Another aspect of the damage resulting from the War on the Self and Learned Helplessness is as cultural poisoning. In your outer life you are living one way – you are a citizen of the United States or France or England or Slovakia – and in your inner life, as part of your meditation, you are a low-caste serf in an 15th Century Hindu ashram, struggling to get a little bit of attention from the Master, and begging for permission to exist. It is a very different thing to be living in Tibet in 1120 A.D. and be practicing Tibetan Buddhism, or Japan in 1425 and practicing Zen, than to be living in New York in 2004 and practicing Tibetan Buddhism. There is a different process for fitting your personality and daily life into the teachings.

Consider medicine: almost all medications have a bit of a poisoning effect, no matter how needed they are. What the doctor decides, and perhaps discusses with you, is if the negative side effects of the medication are going to be worth it. This is what good medicine is.

Since you are mostly on your own when you do standardized meditation practices – teachers rarely spend the time to work out individual practices – you have to be your own "doctor," and carefully assess the costs and benefits of your approach to meditation. And one of the costs is to notice how much your meditation tradition alienates you from the society you are in. How insular do you get? How much contempt do you develop for your own culture, your family, your ancestors, and your job?


The Challenge of Successful Meditation


When meditation is successful, there is a whole universe of challenges that open up.
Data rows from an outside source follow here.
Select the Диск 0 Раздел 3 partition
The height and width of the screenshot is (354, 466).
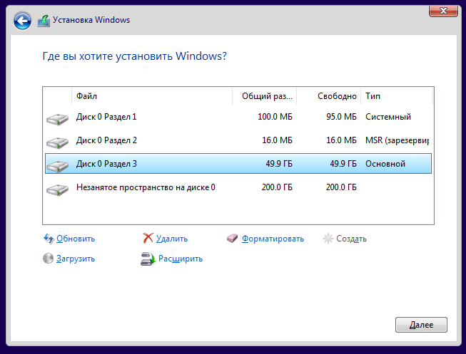238,164
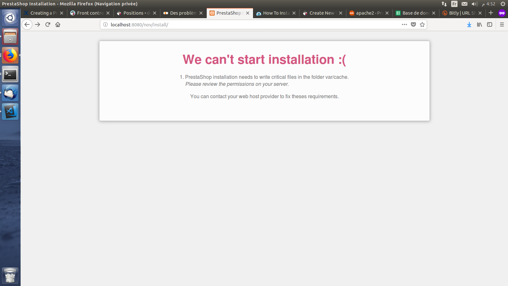Go back using the back arrow

27,24
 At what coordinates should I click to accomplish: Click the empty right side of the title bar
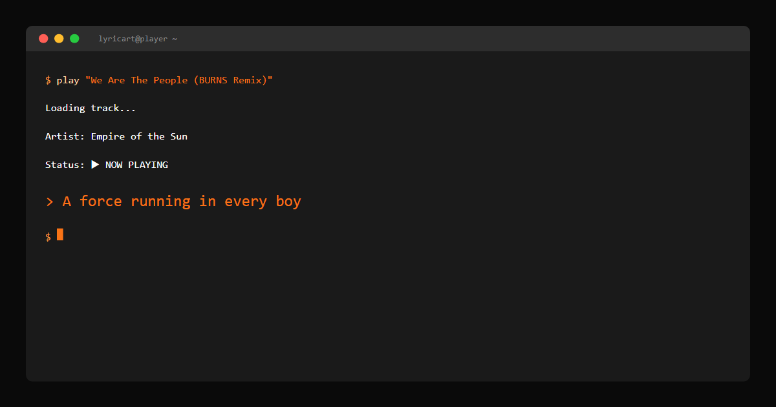(x=517, y=39)
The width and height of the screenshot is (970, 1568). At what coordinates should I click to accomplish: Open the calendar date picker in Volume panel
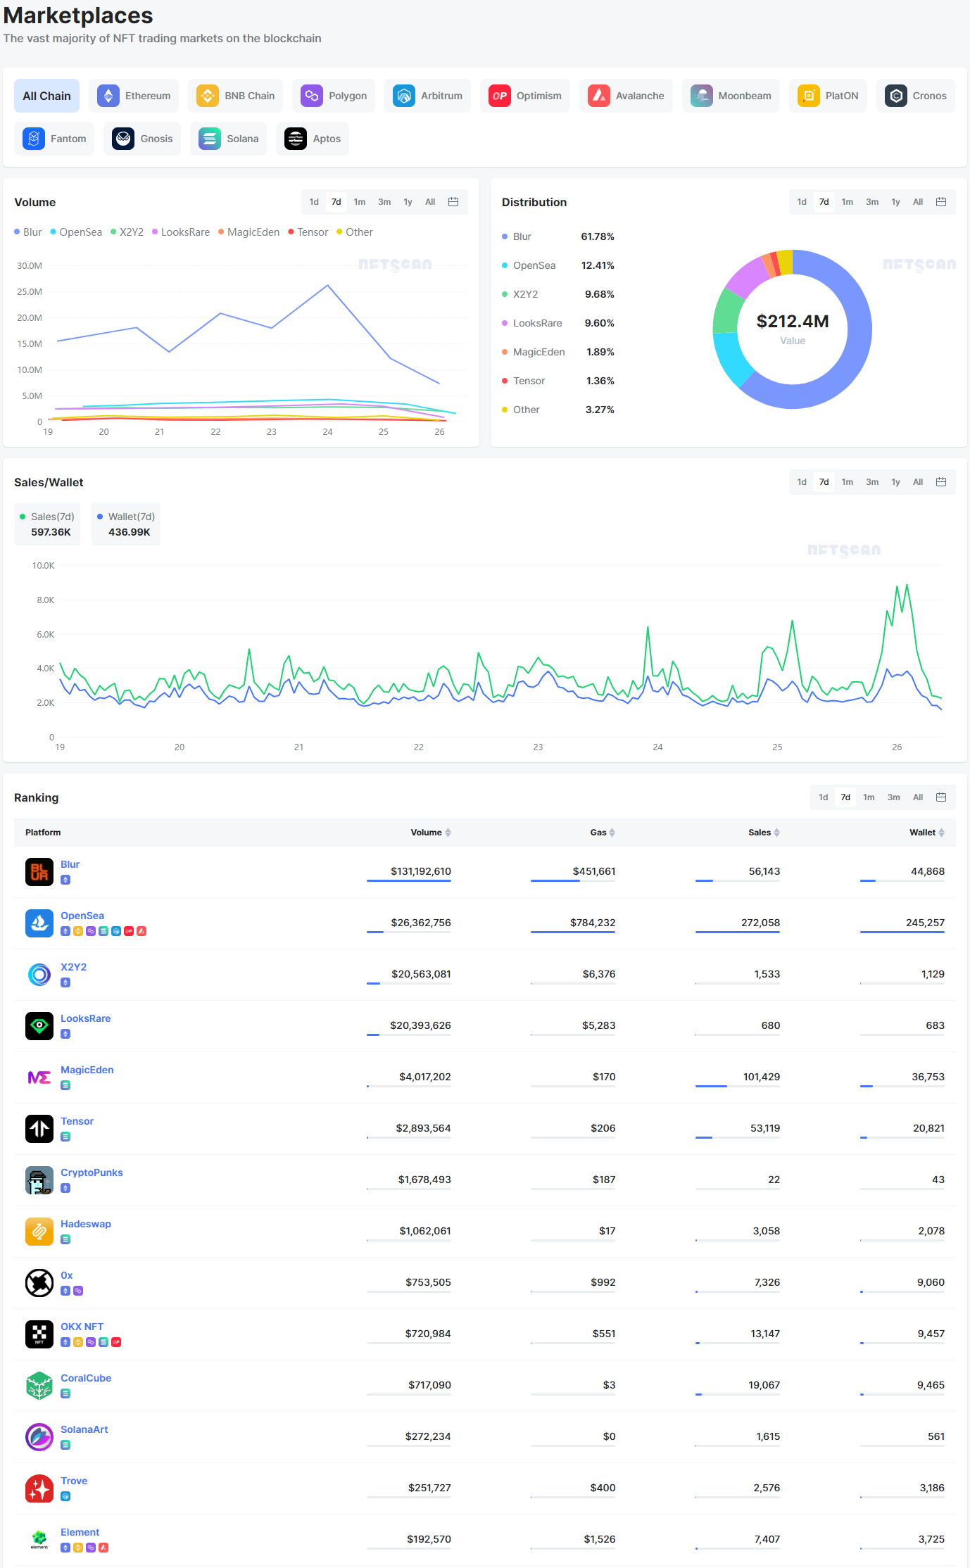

In general, when you meditate your senses open up and your intuition becomes stronger. But many families and groups are built on denial and have effective mechanisms in place to squash any dissidents. When you get closer to your truth sense, then you will become more uncomfortabe if you betray your integrity. Then consider the notion of opening the chakras or energy centers, which yogis talk about. Say that you meditate and open up a chakra such as the 4th chakra, called the anahata or heart chakra. What then?

Think about how much trouble it caused in your life when your second chakra opened – the sexual center. It provoked a crisis in your development, the transition from being a child to being a teenager charged with hormones, ready and able to reproduce. You had all kinds of wild sensations you had not known before, and all of a sudden, new concerns, interests and fears. Each energy center, as it opens, provokes a crisis, a change in life such as that induced by the opening of the second chakra. You enter a kind of "puberty" of development of energy and perception pertaining to that chakra.

Each chakra opening evokes a different kind of crisis, a wonderful and challenging change in the way you metabolize the energy of the universe.


Note - some of the pages within the Dangers of Meditation sections are repetitive. I have taken sections that are very long, and have been up on this site for years, and duplicated them, then chopped them up into shorter sections, so that when people are searching for particular sentences or thoughts they will be easier to find.